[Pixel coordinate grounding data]
-- Opening Marker --

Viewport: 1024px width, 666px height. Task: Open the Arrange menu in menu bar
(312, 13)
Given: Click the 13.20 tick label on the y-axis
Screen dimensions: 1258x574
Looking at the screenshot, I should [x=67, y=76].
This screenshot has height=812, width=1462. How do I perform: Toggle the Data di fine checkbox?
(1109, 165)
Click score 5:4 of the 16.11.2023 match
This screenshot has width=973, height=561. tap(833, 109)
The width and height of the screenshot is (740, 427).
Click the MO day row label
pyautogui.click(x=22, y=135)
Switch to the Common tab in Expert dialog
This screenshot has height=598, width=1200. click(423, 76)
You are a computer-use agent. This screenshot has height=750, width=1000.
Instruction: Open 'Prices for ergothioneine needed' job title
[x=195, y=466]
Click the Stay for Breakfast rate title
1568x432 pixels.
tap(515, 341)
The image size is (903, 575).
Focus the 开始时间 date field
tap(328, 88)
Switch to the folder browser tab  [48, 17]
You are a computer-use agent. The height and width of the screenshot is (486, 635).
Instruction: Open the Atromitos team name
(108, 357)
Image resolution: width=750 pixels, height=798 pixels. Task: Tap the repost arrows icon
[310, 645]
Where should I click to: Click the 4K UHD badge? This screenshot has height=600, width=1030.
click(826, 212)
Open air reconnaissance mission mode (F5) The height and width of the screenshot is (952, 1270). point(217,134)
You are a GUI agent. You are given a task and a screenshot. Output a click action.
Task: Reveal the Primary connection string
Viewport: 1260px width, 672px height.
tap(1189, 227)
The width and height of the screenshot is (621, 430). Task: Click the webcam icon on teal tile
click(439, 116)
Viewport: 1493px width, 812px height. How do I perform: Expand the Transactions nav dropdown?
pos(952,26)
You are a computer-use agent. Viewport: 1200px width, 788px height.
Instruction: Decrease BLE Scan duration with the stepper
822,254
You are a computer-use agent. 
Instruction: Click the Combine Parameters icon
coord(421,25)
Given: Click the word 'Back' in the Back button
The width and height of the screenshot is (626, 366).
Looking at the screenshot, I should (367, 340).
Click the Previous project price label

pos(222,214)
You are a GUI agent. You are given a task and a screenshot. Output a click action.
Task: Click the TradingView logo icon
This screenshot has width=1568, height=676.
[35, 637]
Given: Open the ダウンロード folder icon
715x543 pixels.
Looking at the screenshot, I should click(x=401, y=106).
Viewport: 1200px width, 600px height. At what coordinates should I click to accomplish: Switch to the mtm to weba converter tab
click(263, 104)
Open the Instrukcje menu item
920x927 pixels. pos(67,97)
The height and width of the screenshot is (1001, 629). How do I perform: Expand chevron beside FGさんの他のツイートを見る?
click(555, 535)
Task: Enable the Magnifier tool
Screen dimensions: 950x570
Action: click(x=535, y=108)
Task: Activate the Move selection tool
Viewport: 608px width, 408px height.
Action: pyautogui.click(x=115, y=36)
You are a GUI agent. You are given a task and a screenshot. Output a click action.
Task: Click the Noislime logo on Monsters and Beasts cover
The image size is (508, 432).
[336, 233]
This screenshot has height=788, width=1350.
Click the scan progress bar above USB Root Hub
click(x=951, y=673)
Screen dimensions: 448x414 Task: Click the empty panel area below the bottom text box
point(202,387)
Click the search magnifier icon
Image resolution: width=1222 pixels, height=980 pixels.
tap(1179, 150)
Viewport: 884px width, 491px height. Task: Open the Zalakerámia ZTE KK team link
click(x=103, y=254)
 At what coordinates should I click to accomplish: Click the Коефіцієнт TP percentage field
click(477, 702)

-- Closing Marker --

**Work instructions**.
All of the entries must be written out exactly as they stand.

**Result of the exercise**.
Viewport: 1024px width, 666px height. Task: Open the Arrange menu in menu bar
(312, 13)
Given: Click the 13.20 tick label on the y-axis
Screen dimensions: 1258x574
Looking at the screenshot, I should [x=67, y=76].
This screenshot has height=812, width=1462. How do I perform: Toggle the Data di fine checkbox?
(1109, 165)
Click score 5:4 of the 16.11.2023 match
This screenshot has width=973, height=561. tap(833, 109)
The width and height of the screenshot is (740, 427).
Click the MO day row label
pyautogui.click(x=22, y=135)
Switch to the Common tab in Expert dialog
This screenshot has height=598, width=1200. click(423, 76)
You are a computer-use agent. This screenshot has height=750, width=1000.
Instruction: Open 'Prices for ergothioneine needed' job title
[x=195, y=466]
Click the Stay for Breakfast rate title
1568x432 pixels.
tap(515, 341)
The image size is (903, 575).
Focus the 开始时间 date field
tap(328, 88)
Switch to the folder browser tab  [48, 17]
You are a computer-use agent. The height and width of the screenshot is (486, 635).
Instruction: Open the Atromitos team name
(108, 357)
Image resolution: width=750 pixels, height=798 pixels. Task: Tap the repost arrows icon
[310, 645]
Where should I click to: Click the 4K UHD badge? This screenshot has height=600, width=1030.
click(826, 212)
Open air reconnaissance mission mode (F5) The height and width of the screenshot is (952, 1270). point(217,134)
You are a GUI agent. You are given a task and a screenshot. Output a click action.
Task: Reveal the Primary connection string
Viewport: 1260px width, 672px height.
tap(1189, 227)
The width and height of the screenshot is (621, 430). Task: Click the webcam icon on teal tile
click(439, 116)
Viewport: 1493px width, 812px height. How do I perform: Expand the Transactions nav dropdown?
pos(952,26)
You are a computer-use agent. Viewport: 1200px width, 788px height.
Instruction: Decrease BLE Scan duration with the stepper
822,254
You are a computer-use agent. 
Instruction: Click the Combine Parameters icon
coord(421,25)
Given: Click the word 'Back' in the Back button
The width and height of the screenshot is (626, 366).
Looking at the screenshot, I should (367, 340).
Click the Previous project price label

pos(222,214)
You are a GUI agent. You are given a task and a screenshot. Output a click action.
Task: Click the TradingView logo icon
This screenshot has width=1568, height=676.
[35, 637]
Given: Open the ダウンロード folder icon
715x543 pixels.
Looking at the screenshot, I should click(x=401, y=106).
Viewport: 1200px width, 600px height. At what coordinates should I click to accomplish: Switch to the mtm to weba converter tab
click(263, 104)
Open the Instrukcje menu item
920x927 pixels. pos(67,97)
The height and width of the screenshot is (1001, 629). How do I perform: Expand chevron beside FGさんの他のツイートを見る?
click(555, 535)
Task: Enable the Magnifier tool
Screen dimensions: 950x570
Action: click(x=535, y=108)
Task: Activate the Move selection tool
Viewport: 608px width, 408px height.
Action: pyautogui.click(x=115, y=36)
You are a GUI agent. You are given a task and a screenshot. Output a click action.
Task: Click the Noislime logo on Monsters and Beasts cover
The image size is (508, 432).
[336, 233]
This screenshot has height=788, width=1350.
Click the scan progress bar above USB Root Hub
click(x=951, y=673)
Screen dimensions: 448x414 Task: Click the empty panel area below the bottom text box
point(202,387)
Click the search magnifier icon
Image resolution: width=1222 pixels, height=980 pixels.
tap(1179, 150)
Viewport: 884px width, 491px height. Task: Open the Zalakerámia ZTE KK team link
click(x=103, y=254)
 At what coordinates should I click to accomplish: Click the Коефіцієнт TP percentage field
click(477, 702)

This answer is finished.